The tree expands in a spherical manner, and each level away from the center is called a shell.
Each point on the shell allows traversal in the six von Neumann directions: positive and negative $x$, $y$, and $z$ ($d=\{0...5\}$). The value $\ell$ is the Manhattan distance between the center and the current point. $$\ell=|x-0|+|y-0|+|z-0|.$$
At any $\ell$, movement is allowed only if the corresponding coordinate is greater in magnitude than the current coordinate's magnitude.

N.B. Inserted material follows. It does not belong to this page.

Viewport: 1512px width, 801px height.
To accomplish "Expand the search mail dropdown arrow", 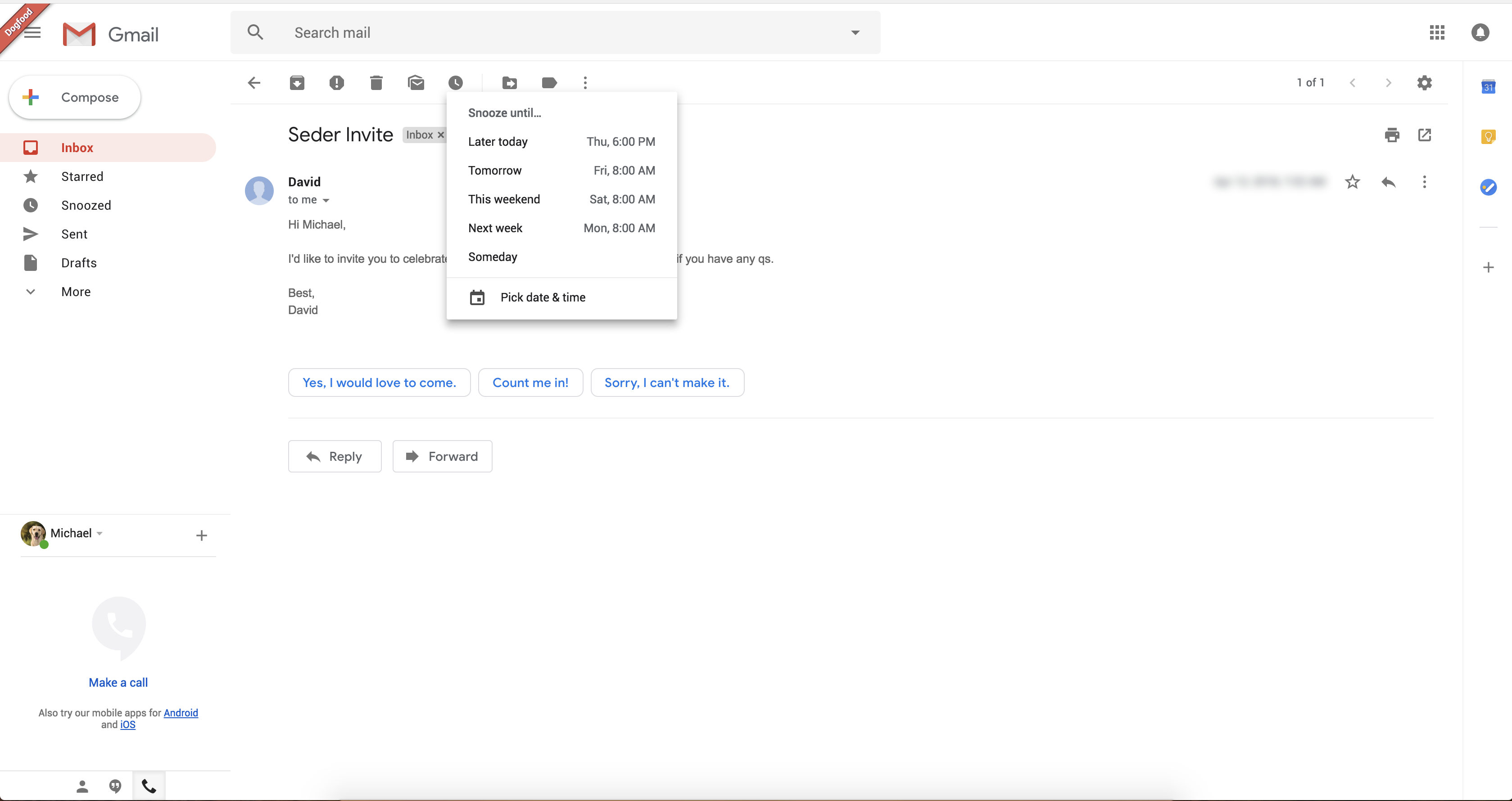I will pyautogui.click(x=855, y=32).
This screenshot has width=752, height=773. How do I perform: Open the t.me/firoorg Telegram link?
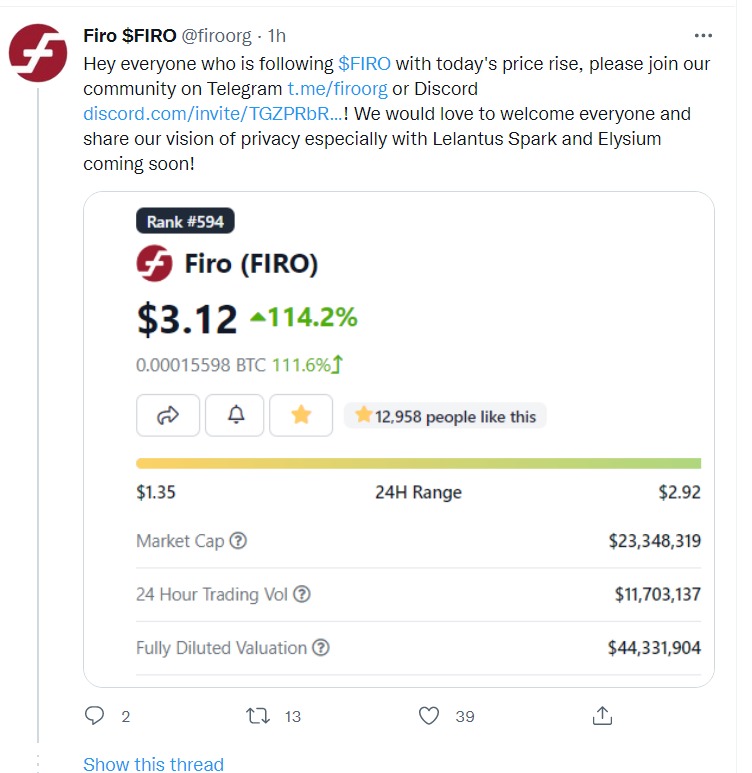click(x=337, y=89)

This ensures that the shell will always expand.
$$x^2+y^2+z^2\,>\,x_0^2+y_0^2+z_0^2,$$
where $(x_0,y_0,z_0)$ is the previous point. Also, the search depth obeys this constraint
$$x^2+y^2+z^2\,\leq\,2^{2n}.$$
At the first $\ell$, all six directions are allowed.
Let $$ \begin{aligned} dx &= \begin{cases} 1, & \text{if } x < 0 \\ 0, & \text{otherwise} \end{cases} \\ dy &= \begin{cases} 3, & \text{if } y < 0 \\ 2, & \text{otherwise} \end{cases} \\ dz &= \begin{cases} 5, & \text{if } z < 0 \\ 4, & \text{otherwise} \end{cases} \end{aligned}.$$
Movement parallel to the axes ($x$, $y$ or $z$) is allowed if this condition is satisfied:
$${(y\neq0\land z\neq0\land\text{d}=\text{dx})\lor(x\neq0\land z\neq0\land\text{d}=\text{dy})\lor(x\neq0\land y\neq0\land\text{d}=\text{dz})}$$
- Movement within planes ($xy$, $xz$, or $yz$) is allowed based on a specific pattern, taking into account the $\ell$'s parity.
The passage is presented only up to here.